═══ RECORDED INFORMATION ═══

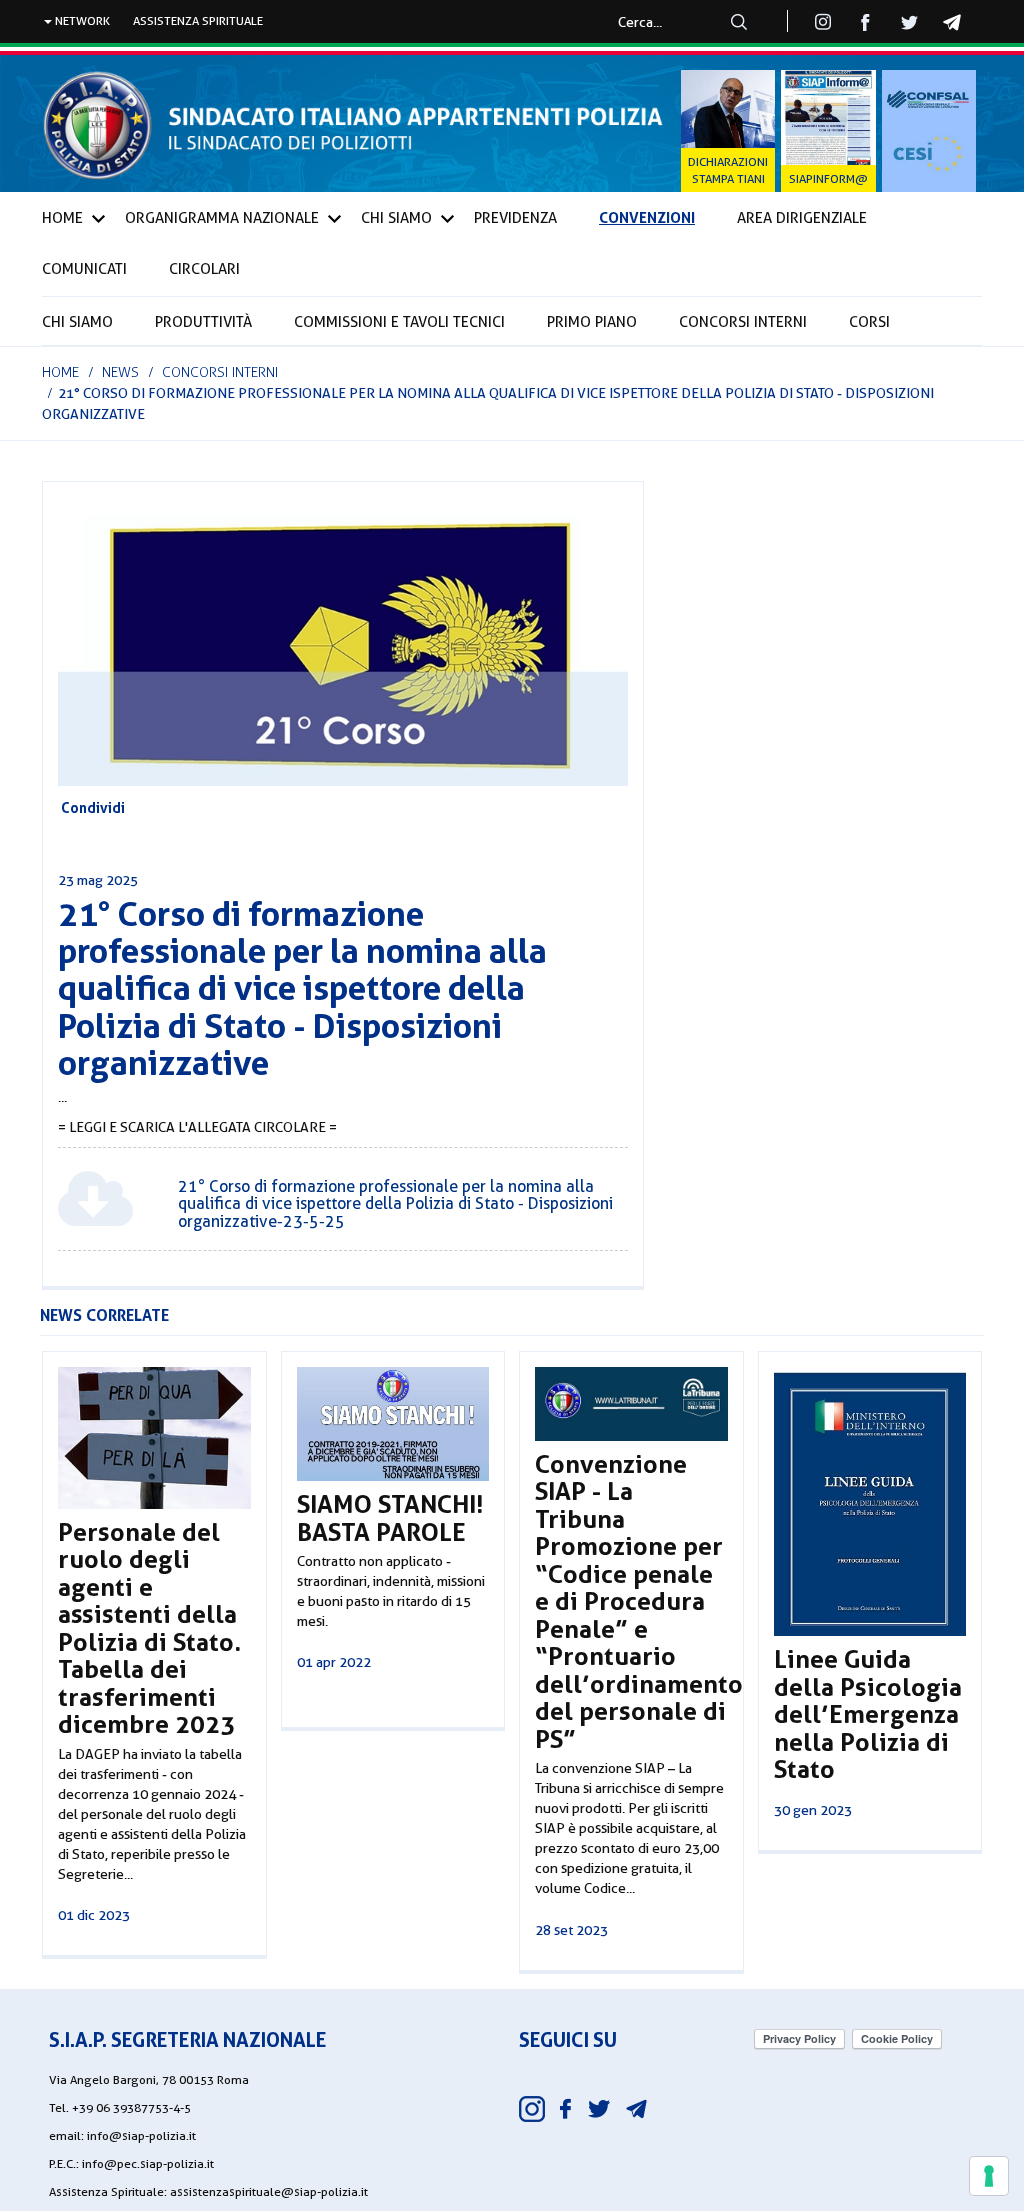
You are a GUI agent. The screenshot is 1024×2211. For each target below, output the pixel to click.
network (81, 20)
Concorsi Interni (743, 322)
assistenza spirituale (198, 20)
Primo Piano (592, 322)
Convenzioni (647, 217)
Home (62, 218)
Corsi (869, 322)
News (120, 372)
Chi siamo (77, 322)
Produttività (203, 322)
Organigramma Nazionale (222, 218)
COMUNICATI (84, 269)
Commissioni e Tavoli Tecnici (399, 322)
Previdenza (515, 218)
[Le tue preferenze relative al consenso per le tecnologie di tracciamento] (989, 2176)
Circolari (204, 269)
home (60, 372)
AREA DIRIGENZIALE (802, 218)
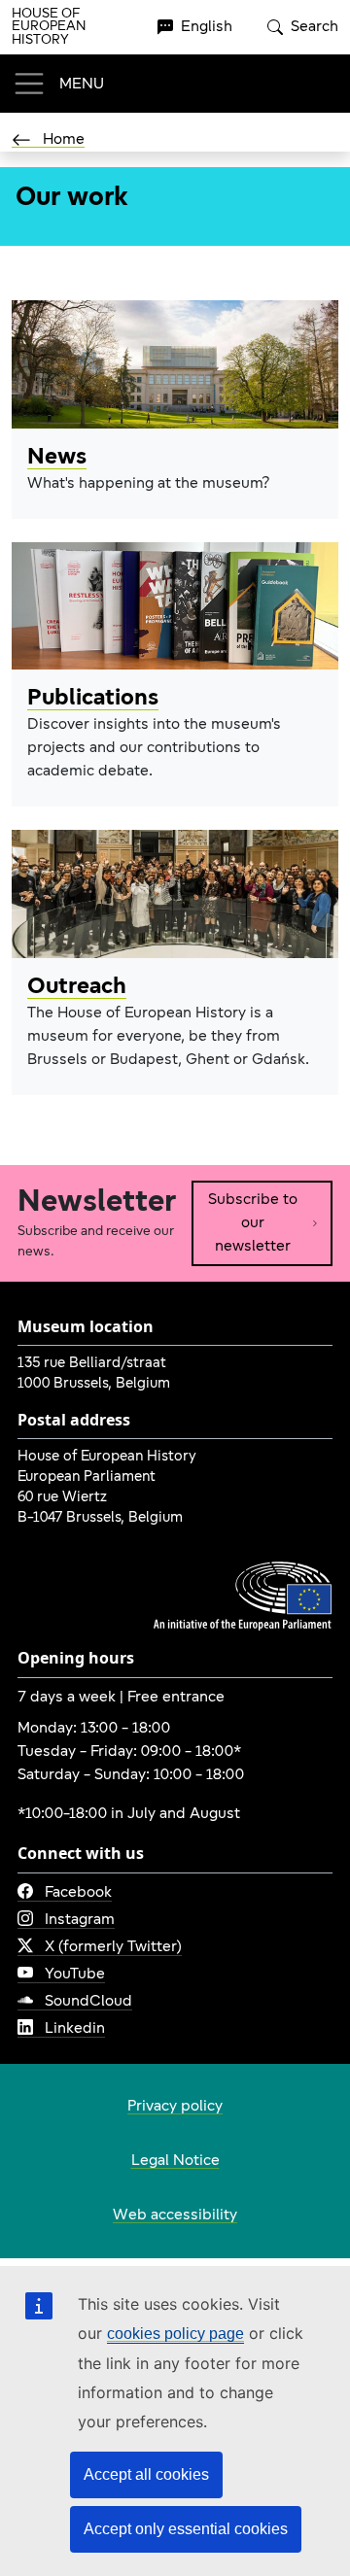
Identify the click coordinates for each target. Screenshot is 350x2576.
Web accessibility (175, 2215)
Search (314, 27)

═══

#### WHAT IS REQUIRED
Copy all the material above exactly, but skip each image.

#### RESULT OF THE TASK
You are a GUI agent. The screenshot is 1024×2211. For each target below, output the pixel to click.
network (81, 20)
Concorsi Interni (743, 322)
assistenza spirituale (198, 20)
Primo Piano (592, 322)
Convenzioni (647, 217)
Home (62, 218)
Corsi (869, 322)
News (120, 372)
Chi siamo (77, 322)
Produttività (203, 322)
Organigramma Nazionale (222, 218)
COMUNICATI (84, 269)
Commissioni e Tavoli Tecnici (399, 322)
Previdenza (515, 218)
[Le tue preferenze relative al consenso per le tecnologie di tracciamento] (989, 2176)
Circolari (204, 269)
home (60, 372)
AREA DIRIGENZIALE (802, 218)
Identify the click coordinates for each target. Screenshot is 350x2576.
Web accessibility (175, 2215)
Search (314, 27)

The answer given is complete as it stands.